> **PROBLEM DESCRIPTION**:
In the entries below, find the string "agent" and return each line holding it.

> **SOURCE MATERIAL**:

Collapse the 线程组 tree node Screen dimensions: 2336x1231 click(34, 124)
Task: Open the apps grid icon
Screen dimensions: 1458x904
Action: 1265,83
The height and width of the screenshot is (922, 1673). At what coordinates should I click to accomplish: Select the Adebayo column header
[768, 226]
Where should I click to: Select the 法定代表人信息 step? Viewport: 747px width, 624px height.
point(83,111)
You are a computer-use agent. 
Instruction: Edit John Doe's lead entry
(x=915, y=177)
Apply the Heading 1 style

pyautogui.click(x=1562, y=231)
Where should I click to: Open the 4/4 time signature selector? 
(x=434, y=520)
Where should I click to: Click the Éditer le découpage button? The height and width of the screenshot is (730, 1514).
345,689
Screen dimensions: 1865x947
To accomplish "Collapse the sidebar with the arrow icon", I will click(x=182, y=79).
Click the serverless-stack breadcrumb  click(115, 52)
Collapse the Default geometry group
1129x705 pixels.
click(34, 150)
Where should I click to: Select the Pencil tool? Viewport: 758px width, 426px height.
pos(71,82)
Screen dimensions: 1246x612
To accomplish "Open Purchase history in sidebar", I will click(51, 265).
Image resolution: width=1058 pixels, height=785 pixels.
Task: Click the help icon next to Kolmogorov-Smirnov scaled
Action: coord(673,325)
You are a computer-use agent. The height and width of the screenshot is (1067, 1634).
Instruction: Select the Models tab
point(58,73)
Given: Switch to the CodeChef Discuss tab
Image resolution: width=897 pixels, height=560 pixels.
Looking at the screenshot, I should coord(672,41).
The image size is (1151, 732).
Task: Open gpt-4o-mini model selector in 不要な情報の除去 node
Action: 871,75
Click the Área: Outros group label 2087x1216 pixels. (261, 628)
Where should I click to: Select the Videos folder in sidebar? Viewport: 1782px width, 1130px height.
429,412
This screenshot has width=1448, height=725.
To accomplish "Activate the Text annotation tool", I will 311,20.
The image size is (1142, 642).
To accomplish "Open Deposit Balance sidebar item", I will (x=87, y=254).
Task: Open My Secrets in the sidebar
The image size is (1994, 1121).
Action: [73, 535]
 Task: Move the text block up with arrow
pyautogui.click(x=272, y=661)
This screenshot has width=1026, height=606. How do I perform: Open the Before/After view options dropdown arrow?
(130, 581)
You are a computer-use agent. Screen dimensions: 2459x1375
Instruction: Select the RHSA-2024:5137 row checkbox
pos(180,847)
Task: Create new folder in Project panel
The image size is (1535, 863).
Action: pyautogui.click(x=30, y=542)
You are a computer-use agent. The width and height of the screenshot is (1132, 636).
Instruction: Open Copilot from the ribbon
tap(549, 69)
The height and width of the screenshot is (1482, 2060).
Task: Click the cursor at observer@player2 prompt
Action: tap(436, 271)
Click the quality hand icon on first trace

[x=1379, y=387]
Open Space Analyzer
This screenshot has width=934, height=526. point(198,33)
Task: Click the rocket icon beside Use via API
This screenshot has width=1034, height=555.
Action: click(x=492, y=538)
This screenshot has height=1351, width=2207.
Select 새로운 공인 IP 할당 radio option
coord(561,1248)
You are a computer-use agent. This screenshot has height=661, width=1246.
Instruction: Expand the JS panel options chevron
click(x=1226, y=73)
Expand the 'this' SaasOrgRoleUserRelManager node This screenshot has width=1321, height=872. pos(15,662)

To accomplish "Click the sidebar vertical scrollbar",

> **ANSWER SPACE**:
You are a computer-use agent. 
You are a computer-use agent. The height and width of the screenshot is (1067, 1634).
You are a computer-use agent. Screen dimensions: 2459x1375
You are a computer-use agent. The width and height of the screenshot is (1132, 636).
You are a computer-use agent. This screenshot has height=661, width=1246.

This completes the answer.